[Data for locating words and elements]
▬▬▬

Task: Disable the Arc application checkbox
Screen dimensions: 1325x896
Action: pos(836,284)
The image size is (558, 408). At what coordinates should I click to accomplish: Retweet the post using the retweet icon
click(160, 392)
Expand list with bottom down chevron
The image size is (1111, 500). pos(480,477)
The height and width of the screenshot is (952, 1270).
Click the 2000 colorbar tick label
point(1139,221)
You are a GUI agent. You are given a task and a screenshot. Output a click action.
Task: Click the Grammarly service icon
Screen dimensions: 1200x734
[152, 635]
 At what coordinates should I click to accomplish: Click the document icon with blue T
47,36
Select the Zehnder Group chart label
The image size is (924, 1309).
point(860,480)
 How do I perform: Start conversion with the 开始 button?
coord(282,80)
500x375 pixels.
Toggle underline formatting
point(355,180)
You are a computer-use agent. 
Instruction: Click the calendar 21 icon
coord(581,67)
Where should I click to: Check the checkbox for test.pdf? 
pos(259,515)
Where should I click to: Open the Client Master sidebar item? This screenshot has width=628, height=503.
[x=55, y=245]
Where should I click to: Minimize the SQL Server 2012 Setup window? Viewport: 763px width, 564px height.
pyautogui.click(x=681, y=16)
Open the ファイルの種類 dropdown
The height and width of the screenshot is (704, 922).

▬▬▬

What is needed: From the entries above, collect each line that contains the string "height".

Response for this exercise:
The height and width of the screenshot is (952, 1270).
Where should I click to: Open the Client Master sidebar item? This screenshot has width=628, height=503.
Where should I click to: Minimize the SQL Server 2012 Setup window? Viewport: 763px width, 564px height.
The height and width of the screenshot is (704, 922).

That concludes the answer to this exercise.